The problem I have is of the roughly 100 or so responses I’ve sent, I’ve received work from four….one of which was like a $20k job. So it’s kind of difficult to cancel knowing big jobs are out there. I wish they would revamp it to where leads were actually responded to. Or a ‘request professional call me’ option. Getting them on the phone is 90% of the battle. You can sell from there.
Thanks for writing, Nick. Yes, there is something really wrong with their model.
There’s no buy-in from the potential clients for my business (video, film, and web). It would be great if TT would at least make clients complete an on-line RFP. Bidding on apples and apples would be nice.
There are pros and cons. I’m in the Graphic Design field. It’s very true in the category as well that at least 80% of the clients aren’t ready to be seeking a designer and view quotes and don’t repsond. I try not bid on jobs that don’t have much detail but those are often the only ones worth the risk (of losing credits). There is nothing protecting Pros from indecivise/bad clients.
I recently had one client that hired me, I uploaded the first drafts, after which I usually request a desposit to finalize. I asked them a few more questions after beinf hired, they responded. I uploaded 4 logos, no response. They just wanted a circle and text. Nothing amazing.
There needs to be a balance of risk and loss for client and Pro.
TT is the best of this crowdsourcing apps I’ve come across but it’s still far from perfect. I’ve been hired several times over the past 3 months because I can show my previous work is high quality. The few times it’s actually looked at I probably get a response 2/5 times and hired 1/5 times keeping in mind 80% of my quotes are never looked and the 2/5 is just those that view and respond but most half of them disappear after the reach out to me first, usually letting me know it’s between me and another person or they don’t even let me know but they just stop responding. Zero communication skills. They just ghost out.
Clients should have to pay to post to make a commitment to their seriousliness and then be refunded if they can’t find someone they want to work with. Clients should have to give a more detail description.
I don’t have a problem with the 5 limit. Especially since they can just repost it again.
They’ve recently removed the free 10 credits for new members and it will most likely take more than 30 credit to get $200. I paid $30 for 20+10 credits after I made $500 off of one job. I can only feel justified using money I get from TT to buy morw credits. It’s basically a working gamble.
I spent all 30 of those credits and have not gotten on gig from them, just a few flakes.
Thumbtack sucks big time!
Shout-out to all freelancers – DO NOT FAll FOR THUMBTACK PREDATORY PRACTICES!
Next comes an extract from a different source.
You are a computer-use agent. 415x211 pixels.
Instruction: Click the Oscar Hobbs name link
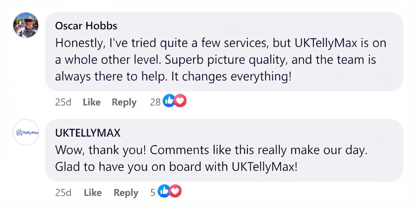[86, 26]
I have been Thumbtack pro for a couple of years. After trying to compete with overseas talent – meaning not getting any jobs, I decided to change my email preferences with Thumbtack.
I chose to not receive any notifications. The moment I did that they started to charge me for “automated promotion od my business” – never sending me any info about those charges.
I never knew about the “auto promotion”, never send any quotes and never got any jobs.
Now, a couple of months later, when I discovered those charges, they refuse to refund the money the charged without my consent. Even the money that was charged less than 30 days ago (which according to their refund policy should be refundable without questions).
Thumbtack management are predators preying on vulnerable small business owners, who cannot afford legal representation.
Product or Service Mentioned: Thumbtack Leads.
The reason of review: unauthorized payments for non-delivered leads.
Monetary Loss: $245.
Preferred solution: Full refund.
I didn’t like: Predatory practices, Scammed me out of 245 dollars, Misleading policies.
Wow. Talk about scams. It’s like Thumbtack is getting worse. Actually, criminal. So have you reported them to Better Business Bureau and Attorney General in your state? Could even be a federal trade issue.